Fund Partnership Agreement Limits Liability for General Partner and Advisory Board Members
Fund Partnership Agreement Limits Liability for General Partner and Advisory Board Members The passage outlines standard indemnification and exculpation clauses in a private investment fund agreement. It does not name any high‑profile individuals, agencies, or controversial transactions, offering only generic procedural details that are unlikely to yield actionable investigative leads.
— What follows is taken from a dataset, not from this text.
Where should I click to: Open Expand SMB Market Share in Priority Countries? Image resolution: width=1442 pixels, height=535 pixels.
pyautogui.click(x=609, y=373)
Key insights: Advisory Board members and General Partner are shielded from liability if acting in good faith.; Successor Fund creation is restricted without Advisory Board consent until certain investment milestones are met.; Liability exceptions include gross negligence, intentional misconduct, willful law violations, or felonies.
Summary
Fund Partnership Agreement Limits Liability for General Partner and Advisory Board Members The passage outlines standard indemnification and exculpation clauses in a private investment fund agreement. It does not name any high‑profile individuals, agencies, or controversial transactions, offering only generic procedural details that are unlikely to yield actionable investigative leads. Key insights: Advisory Board members and General Partner are shielded from liability if acting in good faith.; Successor Fund creation is restricted without Advisory Board consent until certain investment milestones are met.; Liability exceptions include gross negligence, intentional misconduct, willful law violations, or felonies.